**READING TEXT**
##########
I also see you've joined the "I hate Catelyn fan club."    I'll reiterate what I've said about Jon briefly for her.  Consider what she has gone through and seen in front of her very eyes......I think she held up well.  As for the last part of "A Storm of Swords" ...well....she is still holding up, somewhat.   



> He never questions his father about why he's is treated like dirt by Catelyn or pushed aside when every lordly things arise at Winterfell.




He's a bastard.  I don't see how he could question Catelyn's attitude or not being seated at the table when the King/Queen came to visit.  Many noble ladies like Catelyn would see Jon as nothing but an insult.  Moreover, Ned's own refusal to divulge the circumstances surrounding his birth had to only add fuel to Catelyn's fire.  I still don't think it excuses her reaction to Jon when he wanted to say goodbye to Bran.  But, again, Catelyn was a grieving mother and Jon stood his ground and would not leave until he said goodbye.

Of course, Ned's refusal to talk about Jon's origins opens up another door on the fact I don't think he's Ned's bastard, but I digress....



> But when he joins with the wildlings... all he can see is his duty to the Wall and never to himself. He can clearly see that the wildlings are no different that the people of the Seven Kingdoms. They've cast aside the stupid laws they have no need for but and have some strange customs but are not the immoral savages theyre painted as.




He has sworn himself to the Nightwatch.  Jon took orders from a superior to kill said superior and infiltrate this group that was threatening the Kingdom.  What as a soldier was he to do? 

I understand the comments you make about the Wildlings.  They are not the total savages many view them as.  However, they are not the romanticized notion that you seem to be getting at.  They would have brought nothing but chaos and anarchy to the rest of the lands.



> IF he would have tried, he wouldve found that Mance is not only a cool guy, but he wasnt readying an atack, but running. He wouldve realized that more of the wildlings were just as civilized in their own way and friendly, loving, caring, and all those other sappy things as Ygritte




Yes, there were many good people in the Wildlings.  That doesn't mean they should have been allowed to just roam South.  It seems your anger towards Jon comes from the fact you wish he had stayed with the Wildlings and forgotten his oath to the Nightwatch? If he had done so, other readers would be screaming at him and calling him a traitor. 



> Instead he betrays them and runs back to the Wall. The Wall that he owes nothing to except a few words.




A person's word is still their word.  Especially in a setting like Westeros, a man or leader's word is very big.  If you want to look for proof of that, do I have to bring up what caused the events of the Red Wedding?
##########
**EXERCISE**
In the forum post about Jon and Catelyn, what does the writer doubt about Jon's parentage?

**Data items**
##########
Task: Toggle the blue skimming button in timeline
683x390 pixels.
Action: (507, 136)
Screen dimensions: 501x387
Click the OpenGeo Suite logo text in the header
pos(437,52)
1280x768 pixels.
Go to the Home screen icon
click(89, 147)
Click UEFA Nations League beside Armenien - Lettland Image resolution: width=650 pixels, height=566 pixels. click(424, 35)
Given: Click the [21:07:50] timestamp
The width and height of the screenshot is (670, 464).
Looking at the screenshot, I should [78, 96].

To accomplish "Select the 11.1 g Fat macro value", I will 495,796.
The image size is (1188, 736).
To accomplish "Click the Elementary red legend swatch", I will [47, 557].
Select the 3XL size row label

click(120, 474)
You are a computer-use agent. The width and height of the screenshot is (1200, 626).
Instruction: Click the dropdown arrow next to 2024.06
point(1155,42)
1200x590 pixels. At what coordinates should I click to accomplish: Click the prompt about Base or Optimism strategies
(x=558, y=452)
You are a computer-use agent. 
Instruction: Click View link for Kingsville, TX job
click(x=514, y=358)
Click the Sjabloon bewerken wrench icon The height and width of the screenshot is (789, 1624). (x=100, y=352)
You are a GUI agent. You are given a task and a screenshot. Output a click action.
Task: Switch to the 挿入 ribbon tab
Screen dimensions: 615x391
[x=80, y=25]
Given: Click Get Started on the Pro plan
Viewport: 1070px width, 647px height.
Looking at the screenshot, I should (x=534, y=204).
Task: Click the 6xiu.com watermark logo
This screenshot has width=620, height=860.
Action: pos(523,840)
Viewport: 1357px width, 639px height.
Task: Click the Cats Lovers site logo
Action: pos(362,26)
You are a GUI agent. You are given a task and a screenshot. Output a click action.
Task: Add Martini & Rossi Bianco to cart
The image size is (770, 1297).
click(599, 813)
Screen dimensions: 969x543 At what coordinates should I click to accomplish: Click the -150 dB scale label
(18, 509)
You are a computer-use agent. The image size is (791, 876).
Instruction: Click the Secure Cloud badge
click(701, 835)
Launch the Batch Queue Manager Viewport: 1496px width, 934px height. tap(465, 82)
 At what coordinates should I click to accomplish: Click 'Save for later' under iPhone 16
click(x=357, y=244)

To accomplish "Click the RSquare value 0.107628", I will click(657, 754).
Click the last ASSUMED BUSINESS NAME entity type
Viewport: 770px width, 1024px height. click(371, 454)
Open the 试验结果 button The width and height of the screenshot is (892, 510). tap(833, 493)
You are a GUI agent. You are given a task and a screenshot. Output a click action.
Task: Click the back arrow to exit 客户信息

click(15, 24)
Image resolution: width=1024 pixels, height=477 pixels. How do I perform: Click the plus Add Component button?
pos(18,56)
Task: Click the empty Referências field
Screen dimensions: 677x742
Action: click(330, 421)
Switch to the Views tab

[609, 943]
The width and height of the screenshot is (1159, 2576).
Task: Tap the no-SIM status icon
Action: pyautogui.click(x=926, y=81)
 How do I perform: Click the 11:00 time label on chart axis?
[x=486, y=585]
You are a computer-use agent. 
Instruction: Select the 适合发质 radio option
##########
**COMPLETE RESPONSE**
The writer doubts that Jon is Ned's bastard.